- Work item: Exactly retype the opening line of the entries and every line after it, ending with the line that contains "[slider] (664, 534)". Skip all pictures.

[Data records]
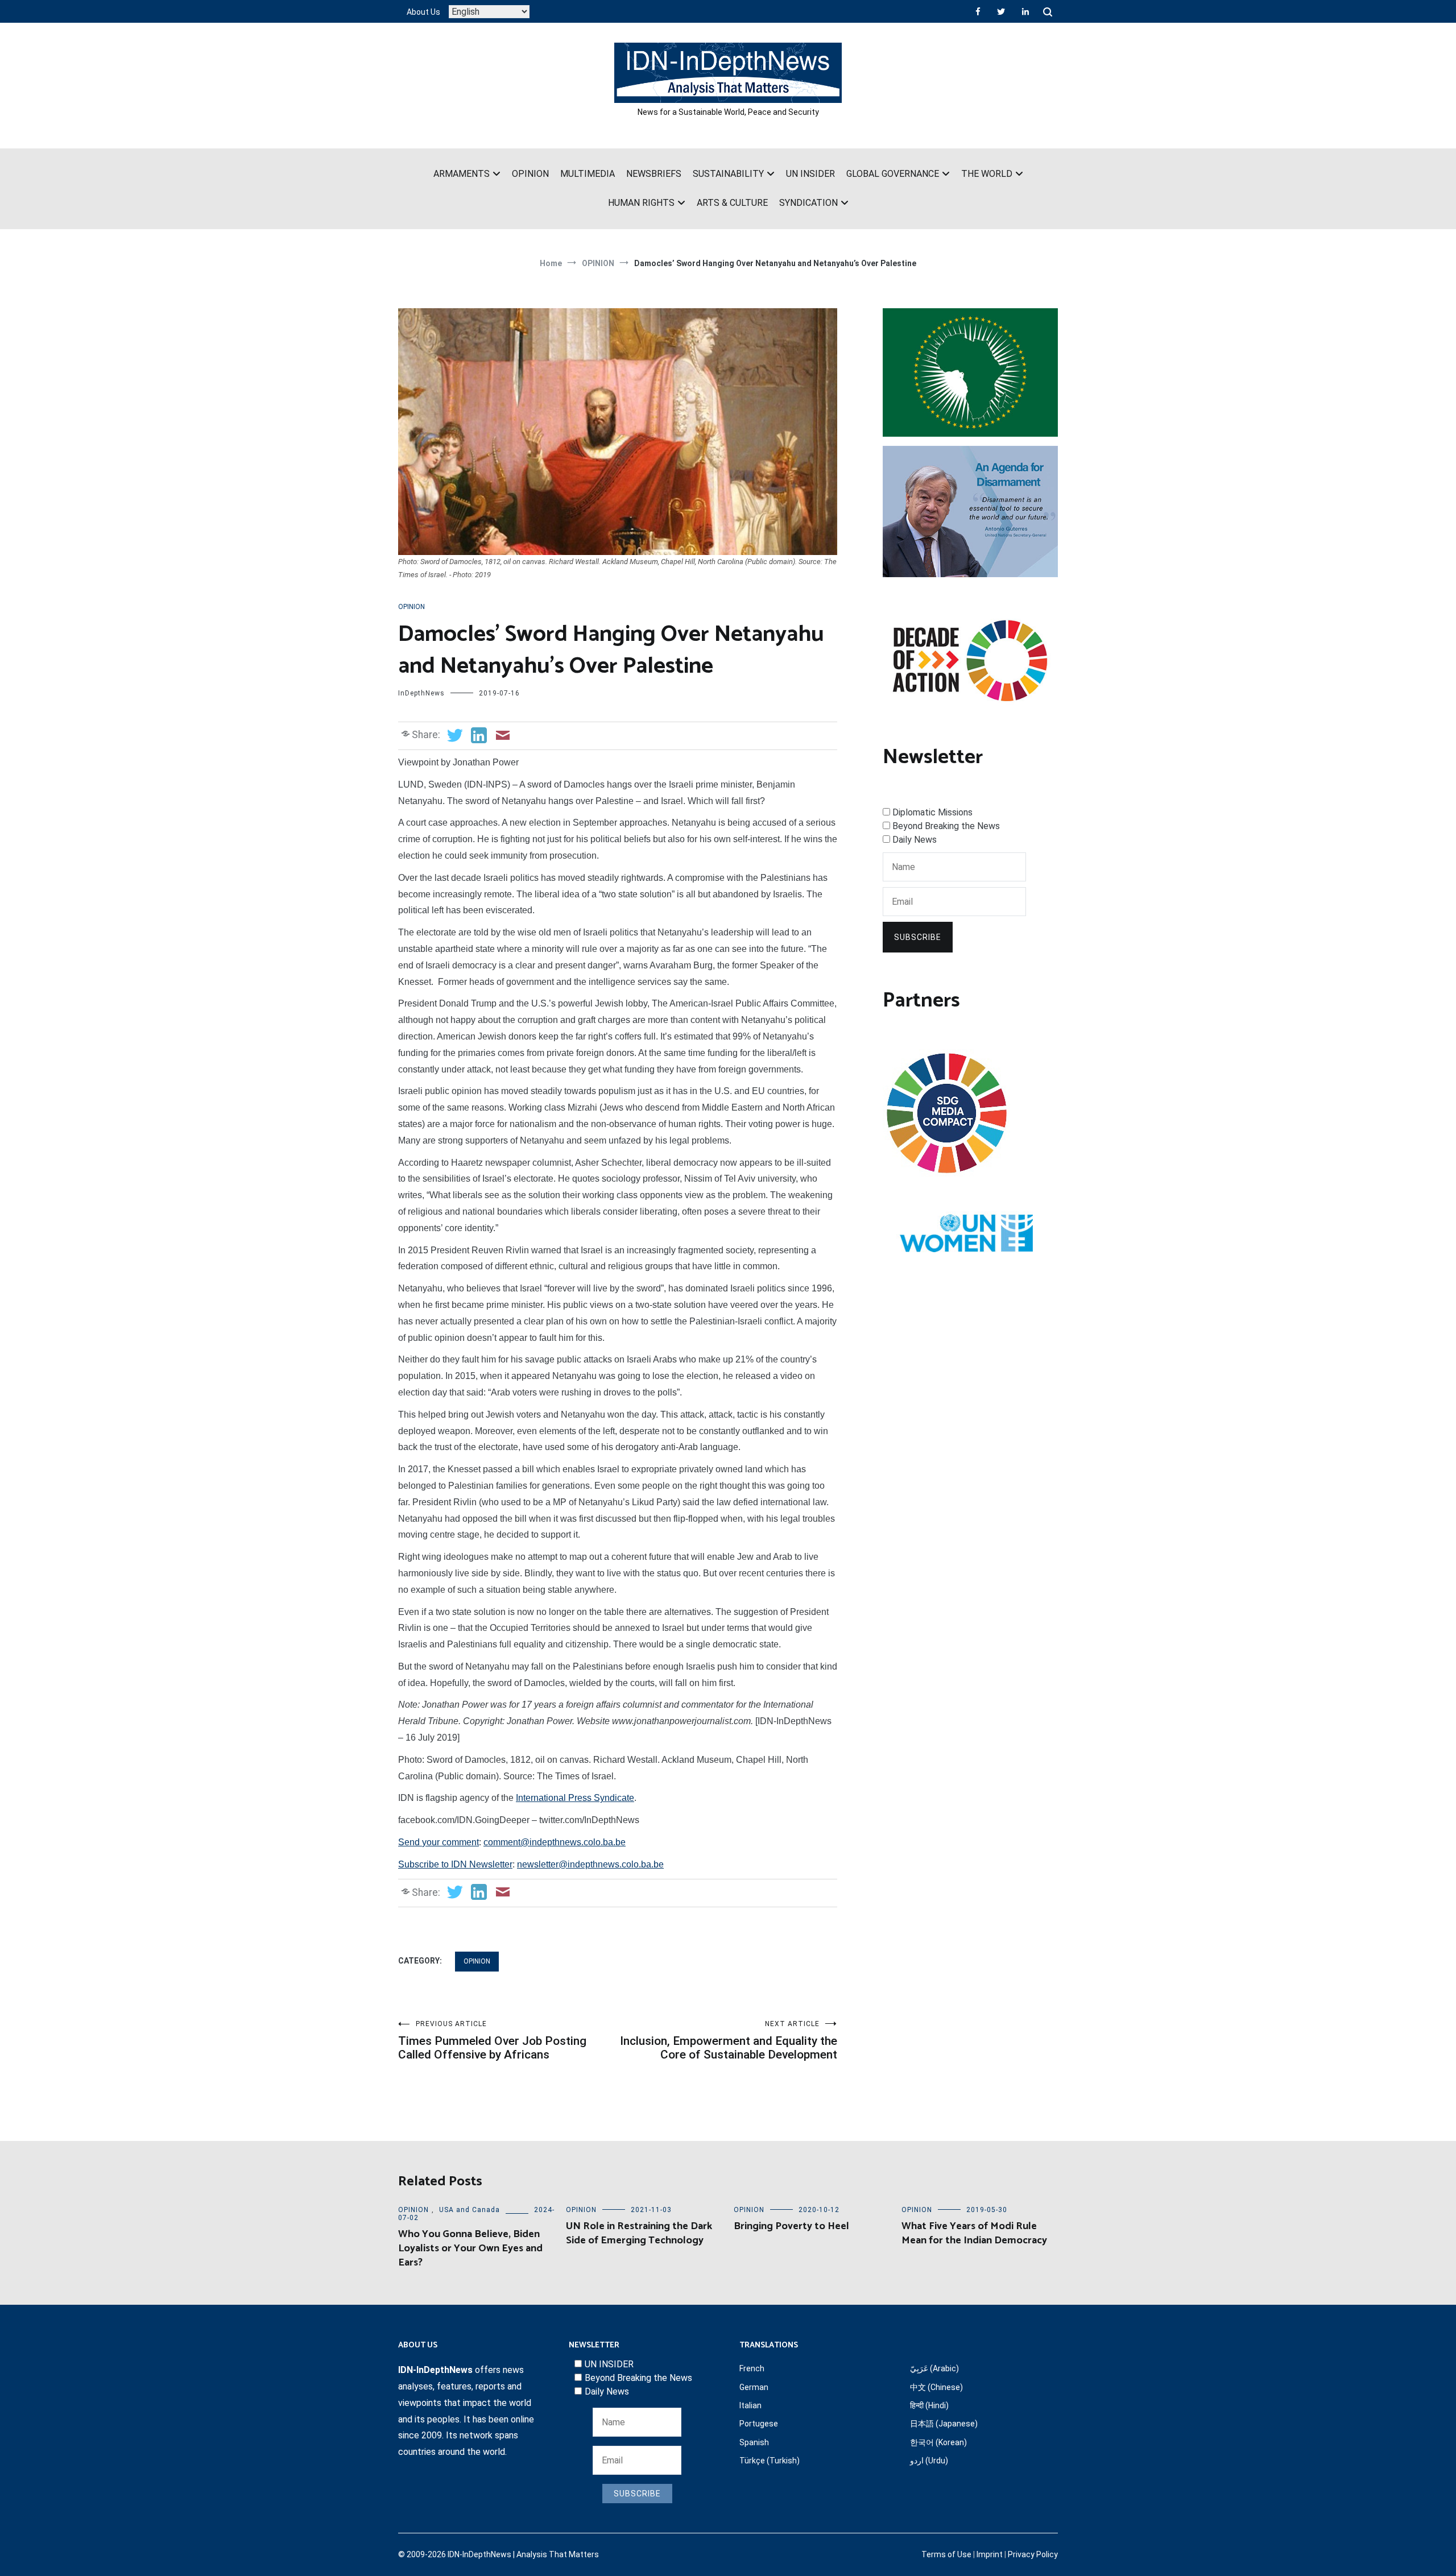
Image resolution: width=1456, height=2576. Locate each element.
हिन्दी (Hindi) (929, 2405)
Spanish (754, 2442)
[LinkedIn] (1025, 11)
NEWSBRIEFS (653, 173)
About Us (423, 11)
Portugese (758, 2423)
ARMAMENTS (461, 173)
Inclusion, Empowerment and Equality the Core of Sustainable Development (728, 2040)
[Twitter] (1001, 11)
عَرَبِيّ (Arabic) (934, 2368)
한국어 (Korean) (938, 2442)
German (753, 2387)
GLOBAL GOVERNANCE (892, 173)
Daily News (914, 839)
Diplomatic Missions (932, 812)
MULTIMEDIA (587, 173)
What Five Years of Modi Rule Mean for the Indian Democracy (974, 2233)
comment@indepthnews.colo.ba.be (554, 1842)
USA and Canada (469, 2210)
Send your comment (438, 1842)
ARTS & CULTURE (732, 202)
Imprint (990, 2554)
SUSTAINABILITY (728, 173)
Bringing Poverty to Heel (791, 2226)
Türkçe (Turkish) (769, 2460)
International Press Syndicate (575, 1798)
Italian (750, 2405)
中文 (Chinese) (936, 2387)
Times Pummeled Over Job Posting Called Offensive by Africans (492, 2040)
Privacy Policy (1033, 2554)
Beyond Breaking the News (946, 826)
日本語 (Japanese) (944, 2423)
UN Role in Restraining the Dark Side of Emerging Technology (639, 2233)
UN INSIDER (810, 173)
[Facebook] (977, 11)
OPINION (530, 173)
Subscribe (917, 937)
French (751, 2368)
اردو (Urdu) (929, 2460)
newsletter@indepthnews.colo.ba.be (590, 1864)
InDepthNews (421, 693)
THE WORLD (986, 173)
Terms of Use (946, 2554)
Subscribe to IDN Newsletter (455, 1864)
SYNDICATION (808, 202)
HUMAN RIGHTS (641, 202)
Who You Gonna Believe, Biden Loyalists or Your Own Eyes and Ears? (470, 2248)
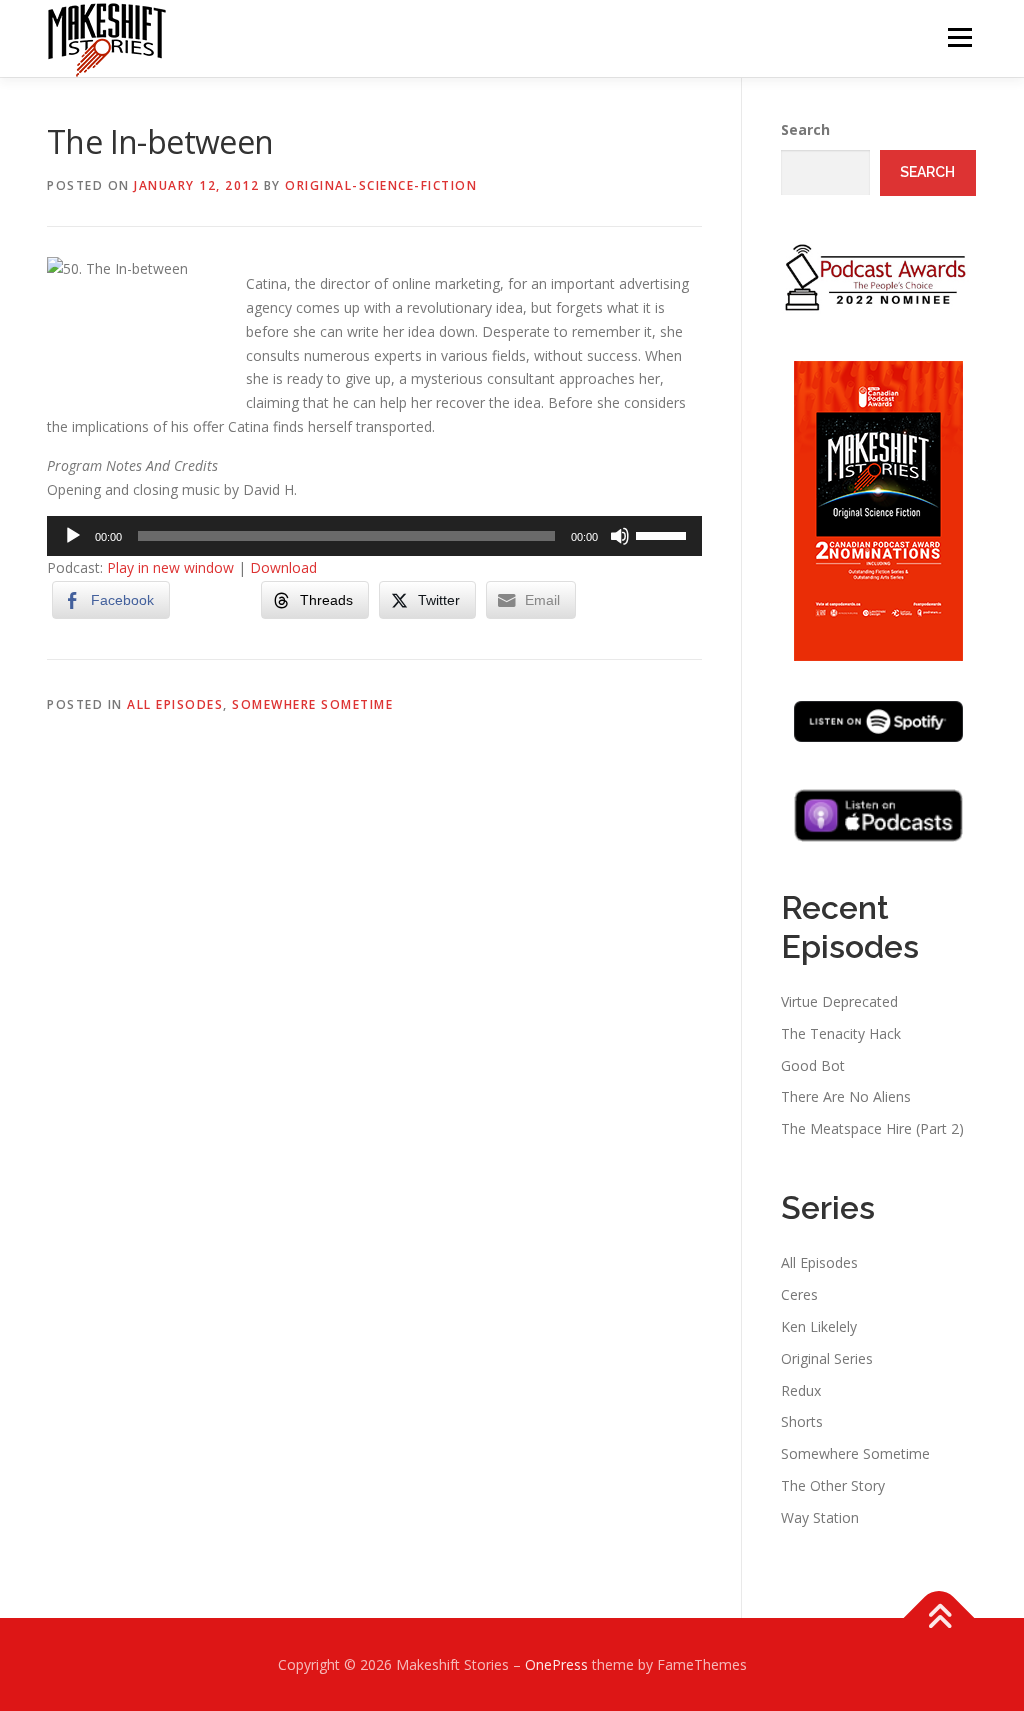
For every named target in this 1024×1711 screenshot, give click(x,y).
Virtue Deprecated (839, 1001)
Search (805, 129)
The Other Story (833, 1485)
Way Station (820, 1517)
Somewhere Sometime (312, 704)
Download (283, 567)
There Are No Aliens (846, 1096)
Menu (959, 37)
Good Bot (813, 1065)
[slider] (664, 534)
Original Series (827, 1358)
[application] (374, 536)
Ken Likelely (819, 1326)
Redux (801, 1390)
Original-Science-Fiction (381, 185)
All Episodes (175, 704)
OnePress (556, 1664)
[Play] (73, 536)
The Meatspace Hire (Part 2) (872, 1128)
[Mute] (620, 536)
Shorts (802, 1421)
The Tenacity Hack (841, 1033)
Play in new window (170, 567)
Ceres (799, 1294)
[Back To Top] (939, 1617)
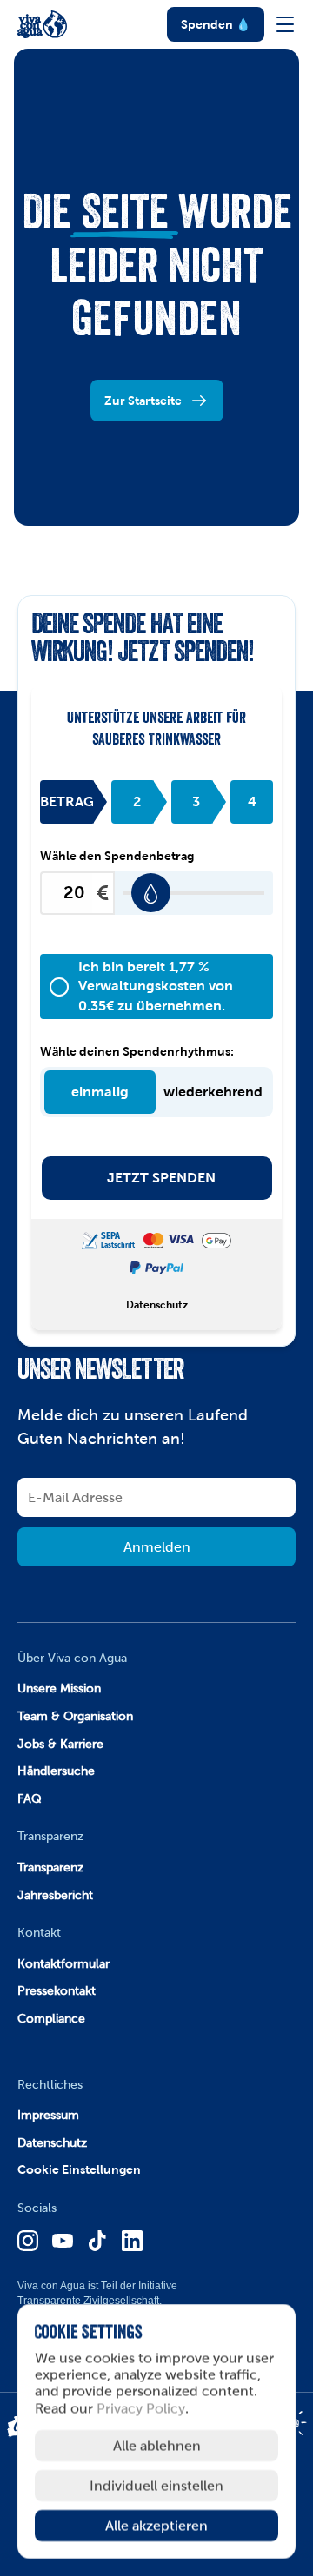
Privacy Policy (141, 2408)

- Result below:
Image resolution: width=1456, height=2576. Locate each element.
हिन्दी (Hindi) (929, 2405)
Spanish (754, 2442)
[LinkedIn] (1025, 11)
NEWSBRIEFS (653, 173)
About Us (423, 11)
Portugese (758, 2423)
ARMAMENTS (461, 173)
Inclusion, Empowerment and Equality the Core of Sustainable Development (728, 2040)
[Twitter] (1001, 11)
عَرَبِيّ (Arabic) (934, 2368)
한국어 (Korean) (938, 2442)
German (753, 2387)
GLOBAL GOVERNANCE (892, 173)
Daily News (914, 839)
Diplomatic Missions (932, 812)
MULTIMEDIA (587, 173)
What Five Years of Modi Rule Mean for the Indian Democracy (974, 2233)
comment@indepthnews.colo.ba.be (554, 1842)
USA and Canada (469, 2210)
Send your comment (438, 1842)
ARTS & CULTURE (732, 202)
Imprint (990, 2554)
SUSTAINABILITY (728, 173)
Bringing Poverty to Heel (791, 2226)
Türkçe (Turkish) (769, 2460)
International Press Syndicate (575, 1798)
Italian (750, 2405)
中文 (Chinese) (936, 2387)
Times Pummeled Over Job Posting Called Offensive by Africans (492, 2040)
Privacy Policy (1033, 2554)
Beyond Breaking the News (946, 826)
日本語 (Japanese) (944, 2423)
UN Role in Restraining the Dark Side of Emerging Technology (639, 2233)
UN INSIDER (810, 173)
[Facebook] (977, 11)
OPINION (530, 173)
Subscribe (917, 937)
French (751, 2368)
اردو (Urdu) (929, 2460)
newsletter@indepthnews.colo.ba.be (590, 1864)
InDepthNews (421, 693)
THE WORLD (986, 173)
Terms of Use (946, 2554)
Subscribe to IDN Newsletter (455, 1864)
SYNDICATION (808, 202)
HUMAN RIGHTS (641, 202)
Who You Gonna Believe, Biden Loyalists or Your Own Eyes and Ears? (470, 2248)
For every named target in this 1024×1711 screenshot, give click(x,y).
Virtue Deprecated (839, 1001)
Search (805, 129)
The Other Story (833, 1485)
Way Station (820, 1517)
Somewhere Sometime (312, 704)
Download (283, 567)
There Are No Aliens (846, 1096)
Menu (959, 37)
Good Bot (813, 1065)
[slider] (664, 534)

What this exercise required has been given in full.